Robert Mundell, Columbia University economist criticizes overvalued euro which promotes unemployment and urges QE

Robert Mundell, a Nobel prize winning Canadian economist at Columbia University and a specialist on trade,exchange rates and currencies has wisely critiqued the European central bank for allowing an overvalued exchange rate on the euro which has harmed growth in Europe and reinforced high unemployment. During an interview with Bloomberg news he also said he favoured quantitative easing by the ECB. Mundell’s support for this position is important and welcome.


About haroldchorneyeconomist

I am Professor of political economy at Concordia university in Montréal, Québec, Canada. I received my B.A.Hons (econ.&poli sci) from the University of Manitoba. I also completed my M.A. degree in economics there. Went on to spend two years at the London School of Economics as a Ph.D. student in economics and then completed my Ph.D. in political economy at the University of Toronto. Was named a John W.Dafoe fellow, a CMHC fellow and a Canada Council fellow. I also was named a Woodrow Wilson fellow in 1968 after completing my first class honours undergraduate degree. Worked as an economist in the area of education, labour economics and as the senior economist with the Manitoba Housing and Renewal Corporation for the Government of Manitoba from 1972 to 1978. I also have worked as an economic consultant for MDT socio-economic consultants and have been consulted on urban planning, health policy, linguistic duality and public sector finance questions by the governments of Manitoba, Saskatchewan,the cities of Regina and Saskatoon, Ontario and the Federal government of Canada. I have also been consulted by senior leaders of the British Labour party, MPs from the Progressive Conservative party, the Liberal party and the New Democrats on economic policy questions. Members of the Government of France under the Presidency of Francois Mitterand discussed my work on public sector deficits. I have also run for elected office at the municipal level. I first began to write about quantitative easing as a useful policy option during the early 1980s.
This entry was posted in austerity, balance of payments, business cycles, classical economics, European debt crisis, European unemployment, free trade and globalization, full employment, quantitative easing, unemployment and tagged , , , . Bookmark the permalink.

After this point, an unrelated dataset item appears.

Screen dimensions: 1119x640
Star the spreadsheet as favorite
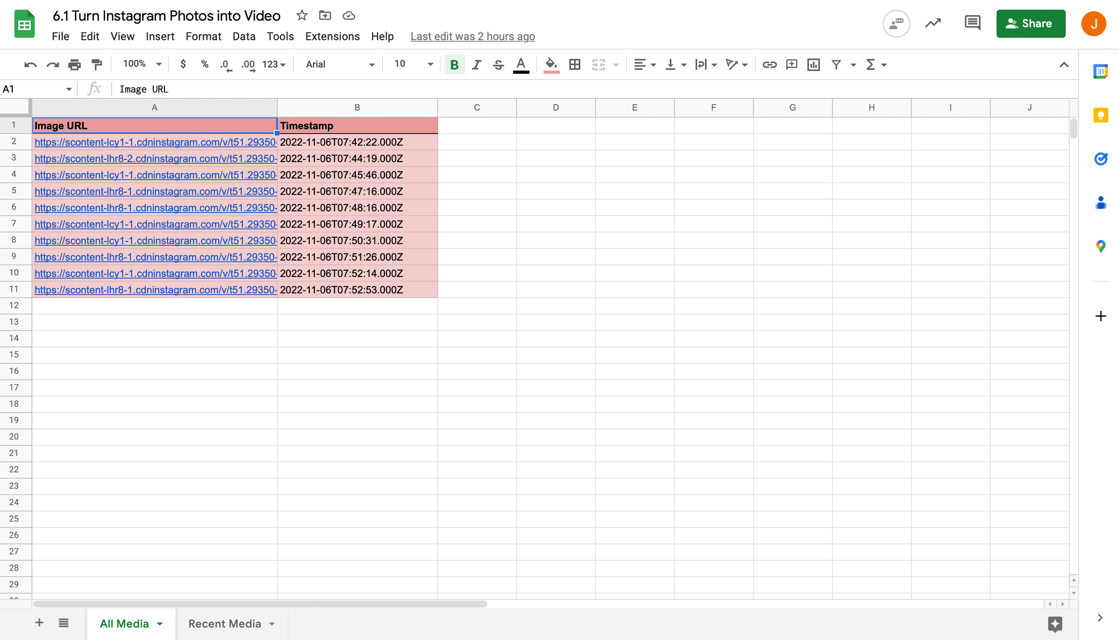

4 Responses to Robert Mundell, Columbia University economist criticizes overvalued euro which promotes unemployment and urges QE

  1. Very happy to stumble upon your blog, Professor! So I waste no time and ask you a question: can Euro be devalued without countries having to get out of the EMU or introducing parallel currencies?

    • Only if the European central bank lowers interest rates, undertakes quantitative easing or indicates it is trying for a more accommodating monetary policy. In current circumstances because of the global shock that has followed the crash in 2008 countries outside of the eurozone are tempted to use the strategy of a competitive devaluation via interest rate policy to increase their share of trade . But the proper strategy is to focus on unemployment reduction through targeting lower interest rates and financing stimulus at low interest rates. Exchange rates will then adjust accordingly.

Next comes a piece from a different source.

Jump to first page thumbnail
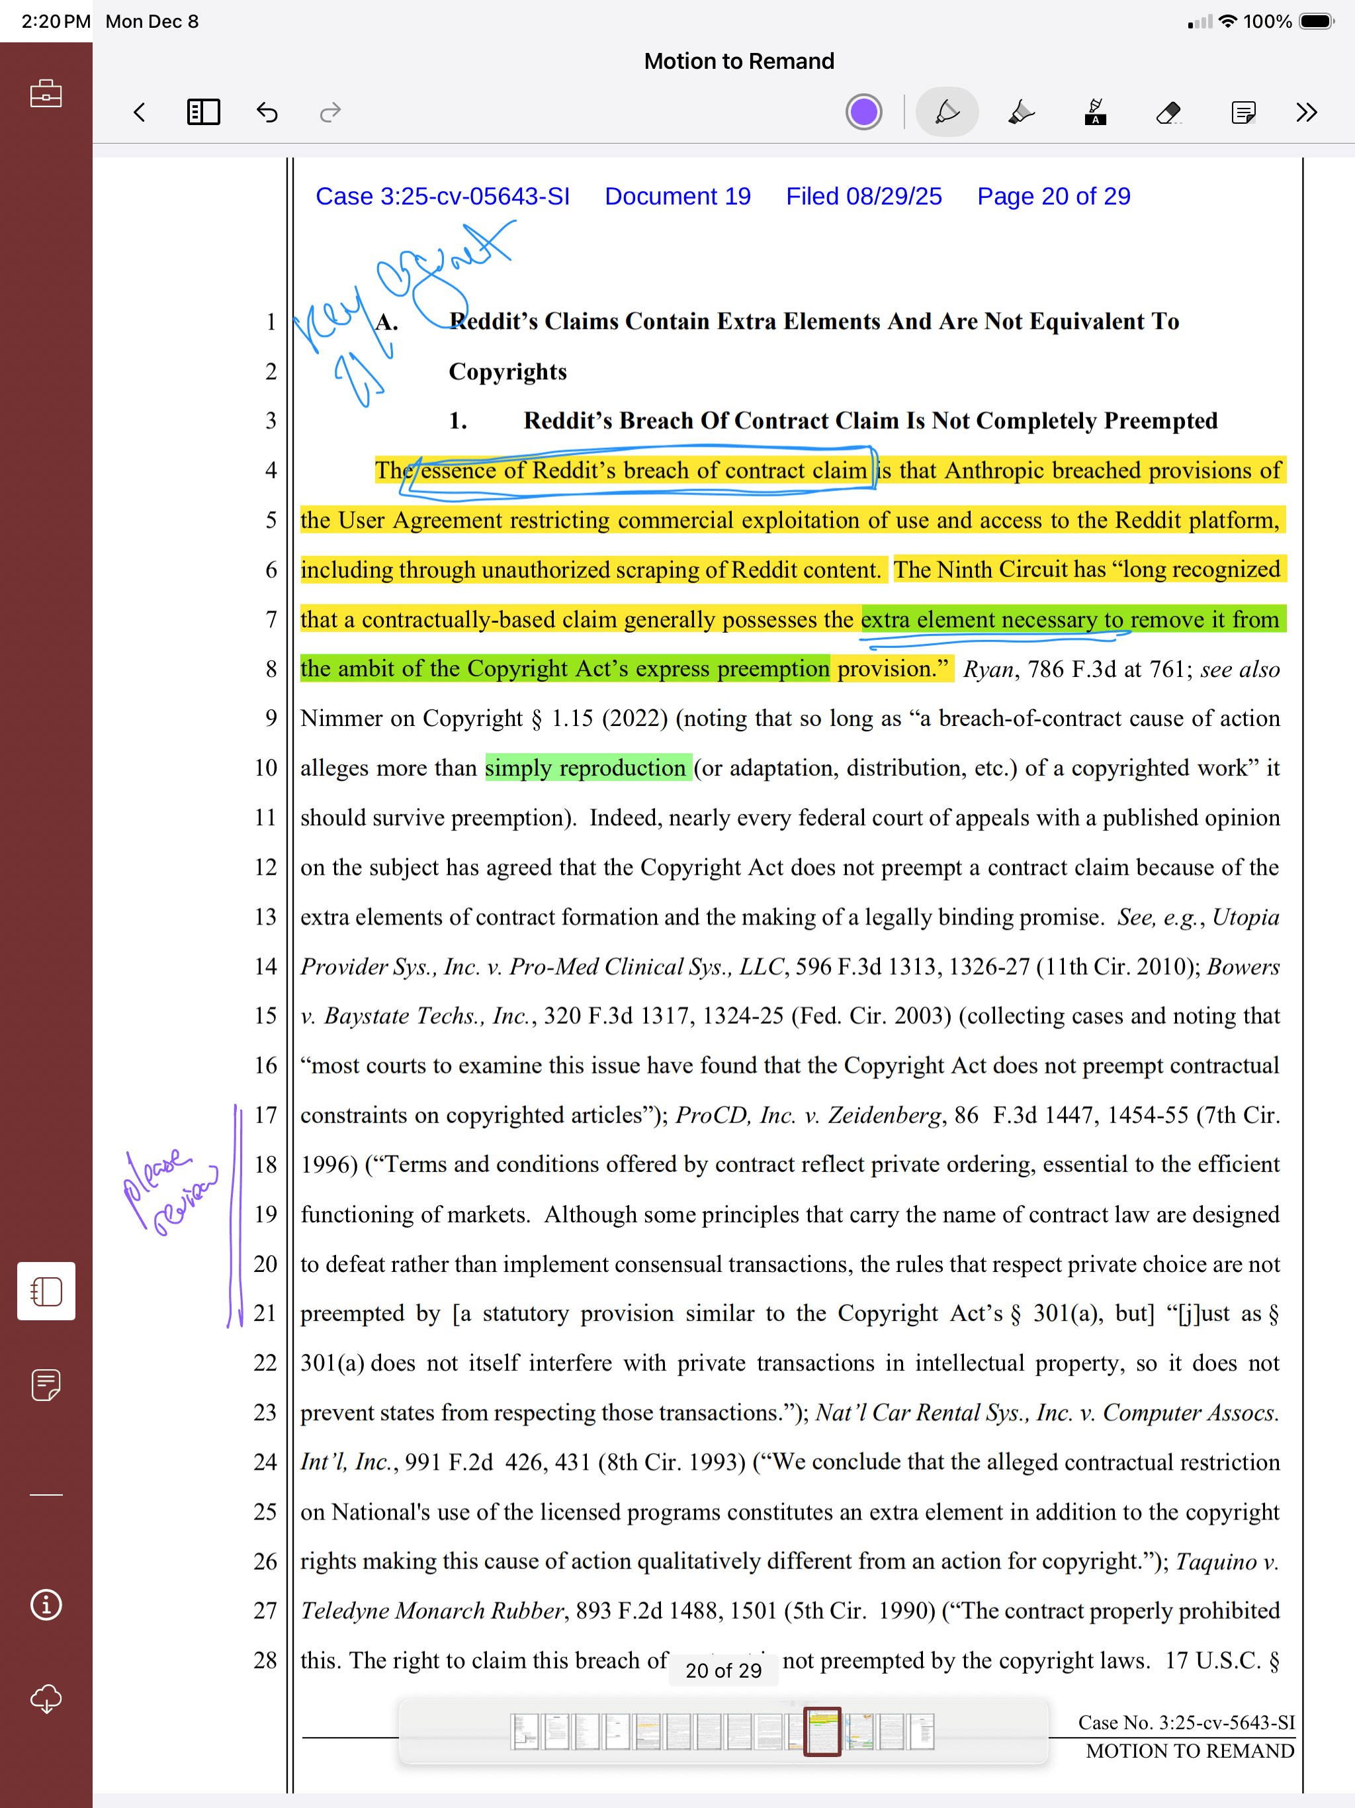The height and width of the screenshot is (1808, 1355). [x=525, y=1731]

      • Thank you for your reply! So do you think that if the ECB further cuts the interest rate (today at 0.75%) by bringing it to zero, this would shake up the European economy? What kind of measures would, in practice, bring a to an accommodating monetary policy? In my last post (A Suicidal Europe) I argue that austerity is killing our economy and I put forward the argument in favor of a EU fiscal policy. What’s your position on that?

  2. Well I definitely agree that monetary policy alone cannot do the job and that austerity is the wrong policy for the current circumstances. It will only deepen the crisis and push up unemployment rates. Europe needs as low interest rates as possible and a large well targeted stimulus program directed at regions where excessive unemployment prevails.the two policies together mutually reinforcing can push europe out of its recession and lower unemployment rates.